(Requirement)
Report every line in the lines below that contains the word "mask".

== Record list ==

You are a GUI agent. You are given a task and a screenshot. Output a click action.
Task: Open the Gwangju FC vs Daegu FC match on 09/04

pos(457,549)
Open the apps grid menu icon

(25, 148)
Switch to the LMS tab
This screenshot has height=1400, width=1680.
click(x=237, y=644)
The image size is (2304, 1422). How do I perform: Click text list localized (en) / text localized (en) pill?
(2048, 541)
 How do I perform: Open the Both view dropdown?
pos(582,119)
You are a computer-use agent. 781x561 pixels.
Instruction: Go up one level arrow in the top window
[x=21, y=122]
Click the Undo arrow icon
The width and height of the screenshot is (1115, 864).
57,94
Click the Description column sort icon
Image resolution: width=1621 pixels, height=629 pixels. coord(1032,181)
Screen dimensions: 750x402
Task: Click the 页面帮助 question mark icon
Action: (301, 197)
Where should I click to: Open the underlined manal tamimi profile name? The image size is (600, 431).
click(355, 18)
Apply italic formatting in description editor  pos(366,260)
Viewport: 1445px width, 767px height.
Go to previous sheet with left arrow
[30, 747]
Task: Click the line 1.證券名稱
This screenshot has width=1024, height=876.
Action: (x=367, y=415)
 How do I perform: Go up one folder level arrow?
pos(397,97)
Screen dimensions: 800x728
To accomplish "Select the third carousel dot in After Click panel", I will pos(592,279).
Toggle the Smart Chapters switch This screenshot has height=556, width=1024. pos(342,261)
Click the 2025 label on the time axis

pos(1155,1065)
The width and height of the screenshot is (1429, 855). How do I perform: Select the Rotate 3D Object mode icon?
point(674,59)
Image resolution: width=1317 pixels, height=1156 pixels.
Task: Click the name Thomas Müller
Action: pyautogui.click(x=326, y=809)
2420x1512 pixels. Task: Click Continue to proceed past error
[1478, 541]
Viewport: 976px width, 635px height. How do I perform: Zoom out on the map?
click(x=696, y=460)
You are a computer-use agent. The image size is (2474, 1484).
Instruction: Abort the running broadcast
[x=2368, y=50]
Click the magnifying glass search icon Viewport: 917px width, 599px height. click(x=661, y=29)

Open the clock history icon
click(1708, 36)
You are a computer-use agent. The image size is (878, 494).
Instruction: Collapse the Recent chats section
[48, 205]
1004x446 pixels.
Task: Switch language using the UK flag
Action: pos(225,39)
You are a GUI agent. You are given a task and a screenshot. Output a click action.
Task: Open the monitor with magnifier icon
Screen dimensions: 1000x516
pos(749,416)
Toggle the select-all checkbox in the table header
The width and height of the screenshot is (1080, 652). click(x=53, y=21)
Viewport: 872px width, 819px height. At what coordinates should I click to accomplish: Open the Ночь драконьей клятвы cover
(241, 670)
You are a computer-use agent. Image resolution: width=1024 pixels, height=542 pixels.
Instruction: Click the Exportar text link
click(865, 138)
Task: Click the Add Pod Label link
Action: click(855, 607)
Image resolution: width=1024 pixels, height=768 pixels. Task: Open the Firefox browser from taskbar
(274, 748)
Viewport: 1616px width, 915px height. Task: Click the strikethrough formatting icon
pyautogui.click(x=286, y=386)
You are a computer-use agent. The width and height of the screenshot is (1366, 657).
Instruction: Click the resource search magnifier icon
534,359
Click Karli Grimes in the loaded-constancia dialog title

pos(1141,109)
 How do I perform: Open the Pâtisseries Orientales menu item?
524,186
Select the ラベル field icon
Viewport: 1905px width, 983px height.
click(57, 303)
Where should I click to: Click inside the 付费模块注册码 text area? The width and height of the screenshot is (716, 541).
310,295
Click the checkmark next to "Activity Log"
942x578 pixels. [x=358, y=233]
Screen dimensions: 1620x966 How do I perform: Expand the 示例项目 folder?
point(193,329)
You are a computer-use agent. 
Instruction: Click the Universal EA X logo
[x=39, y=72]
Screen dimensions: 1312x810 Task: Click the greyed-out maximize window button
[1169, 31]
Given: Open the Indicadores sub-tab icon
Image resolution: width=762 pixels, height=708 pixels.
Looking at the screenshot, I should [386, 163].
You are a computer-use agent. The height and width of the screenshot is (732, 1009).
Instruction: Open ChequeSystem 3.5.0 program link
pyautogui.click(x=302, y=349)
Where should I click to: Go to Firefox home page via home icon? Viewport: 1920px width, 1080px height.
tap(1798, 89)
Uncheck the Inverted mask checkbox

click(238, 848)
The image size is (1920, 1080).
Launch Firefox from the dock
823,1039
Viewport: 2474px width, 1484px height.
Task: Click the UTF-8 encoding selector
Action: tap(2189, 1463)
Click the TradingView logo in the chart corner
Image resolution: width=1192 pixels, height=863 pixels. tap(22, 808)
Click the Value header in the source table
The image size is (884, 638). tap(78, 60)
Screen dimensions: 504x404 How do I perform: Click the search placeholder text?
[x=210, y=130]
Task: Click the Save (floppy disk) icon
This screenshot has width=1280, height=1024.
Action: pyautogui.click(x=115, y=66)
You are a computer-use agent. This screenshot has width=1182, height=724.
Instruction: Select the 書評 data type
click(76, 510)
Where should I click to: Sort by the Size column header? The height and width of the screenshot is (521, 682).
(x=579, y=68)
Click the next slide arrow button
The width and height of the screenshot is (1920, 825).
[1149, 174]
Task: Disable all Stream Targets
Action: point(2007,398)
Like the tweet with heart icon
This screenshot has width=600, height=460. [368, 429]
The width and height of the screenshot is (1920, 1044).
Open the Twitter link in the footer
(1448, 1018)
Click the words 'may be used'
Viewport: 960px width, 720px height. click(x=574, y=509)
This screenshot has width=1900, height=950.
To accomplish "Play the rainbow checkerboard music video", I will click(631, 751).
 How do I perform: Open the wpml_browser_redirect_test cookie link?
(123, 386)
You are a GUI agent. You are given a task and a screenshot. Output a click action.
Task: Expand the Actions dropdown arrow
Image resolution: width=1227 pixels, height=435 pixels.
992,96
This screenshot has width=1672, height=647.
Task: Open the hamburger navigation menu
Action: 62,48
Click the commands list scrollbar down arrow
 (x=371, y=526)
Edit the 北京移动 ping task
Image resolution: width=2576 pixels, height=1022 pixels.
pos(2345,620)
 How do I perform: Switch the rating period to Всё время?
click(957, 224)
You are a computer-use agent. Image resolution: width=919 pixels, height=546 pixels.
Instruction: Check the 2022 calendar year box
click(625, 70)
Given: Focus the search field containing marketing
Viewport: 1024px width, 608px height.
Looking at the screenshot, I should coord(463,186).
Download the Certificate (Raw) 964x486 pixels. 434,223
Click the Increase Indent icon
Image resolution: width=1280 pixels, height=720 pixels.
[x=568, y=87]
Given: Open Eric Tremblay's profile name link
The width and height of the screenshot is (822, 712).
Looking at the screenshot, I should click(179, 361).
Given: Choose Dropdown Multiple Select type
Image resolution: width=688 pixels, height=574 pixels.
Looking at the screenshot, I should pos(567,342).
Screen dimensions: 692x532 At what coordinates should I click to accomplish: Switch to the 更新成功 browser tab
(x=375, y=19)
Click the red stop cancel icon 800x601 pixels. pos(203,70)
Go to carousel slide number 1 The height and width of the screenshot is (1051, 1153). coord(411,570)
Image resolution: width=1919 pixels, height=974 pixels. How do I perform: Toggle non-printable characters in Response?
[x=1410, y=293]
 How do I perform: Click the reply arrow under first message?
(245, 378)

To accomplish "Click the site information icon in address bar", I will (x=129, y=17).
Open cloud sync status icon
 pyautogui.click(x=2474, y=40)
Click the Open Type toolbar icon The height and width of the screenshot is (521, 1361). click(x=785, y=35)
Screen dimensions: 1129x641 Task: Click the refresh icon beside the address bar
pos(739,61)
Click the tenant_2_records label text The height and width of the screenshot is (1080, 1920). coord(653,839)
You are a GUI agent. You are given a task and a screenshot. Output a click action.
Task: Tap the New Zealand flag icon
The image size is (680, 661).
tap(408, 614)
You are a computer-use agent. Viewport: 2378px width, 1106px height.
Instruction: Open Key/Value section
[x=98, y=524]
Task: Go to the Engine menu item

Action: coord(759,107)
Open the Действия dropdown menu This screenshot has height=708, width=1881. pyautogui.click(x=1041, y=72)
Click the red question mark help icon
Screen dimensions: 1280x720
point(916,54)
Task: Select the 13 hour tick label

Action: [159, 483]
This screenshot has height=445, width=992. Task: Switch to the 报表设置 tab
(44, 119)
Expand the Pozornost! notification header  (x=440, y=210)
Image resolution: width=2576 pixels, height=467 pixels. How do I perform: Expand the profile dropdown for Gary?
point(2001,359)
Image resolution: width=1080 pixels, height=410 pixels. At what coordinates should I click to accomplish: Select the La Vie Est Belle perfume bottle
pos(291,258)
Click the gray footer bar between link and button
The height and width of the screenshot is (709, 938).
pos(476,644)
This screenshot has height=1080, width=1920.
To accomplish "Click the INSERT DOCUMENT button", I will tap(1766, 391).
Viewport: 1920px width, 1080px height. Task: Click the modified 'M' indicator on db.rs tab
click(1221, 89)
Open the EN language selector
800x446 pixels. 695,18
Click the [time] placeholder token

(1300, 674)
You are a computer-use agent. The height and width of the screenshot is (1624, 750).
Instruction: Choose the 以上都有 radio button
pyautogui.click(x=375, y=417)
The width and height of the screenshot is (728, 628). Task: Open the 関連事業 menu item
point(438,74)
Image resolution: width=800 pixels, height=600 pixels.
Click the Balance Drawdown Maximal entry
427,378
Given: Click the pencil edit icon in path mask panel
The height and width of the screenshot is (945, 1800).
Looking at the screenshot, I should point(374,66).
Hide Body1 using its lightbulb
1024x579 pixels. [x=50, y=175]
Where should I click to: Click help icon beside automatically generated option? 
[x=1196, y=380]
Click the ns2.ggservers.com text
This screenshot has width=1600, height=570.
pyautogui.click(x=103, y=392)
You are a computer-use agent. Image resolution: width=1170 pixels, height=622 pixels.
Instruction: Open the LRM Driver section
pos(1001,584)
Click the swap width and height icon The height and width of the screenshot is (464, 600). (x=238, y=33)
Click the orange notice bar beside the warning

===

(Output)
Uncheck the Inverted mask checkbox
Given: Click the pencil edit icon in path mask panel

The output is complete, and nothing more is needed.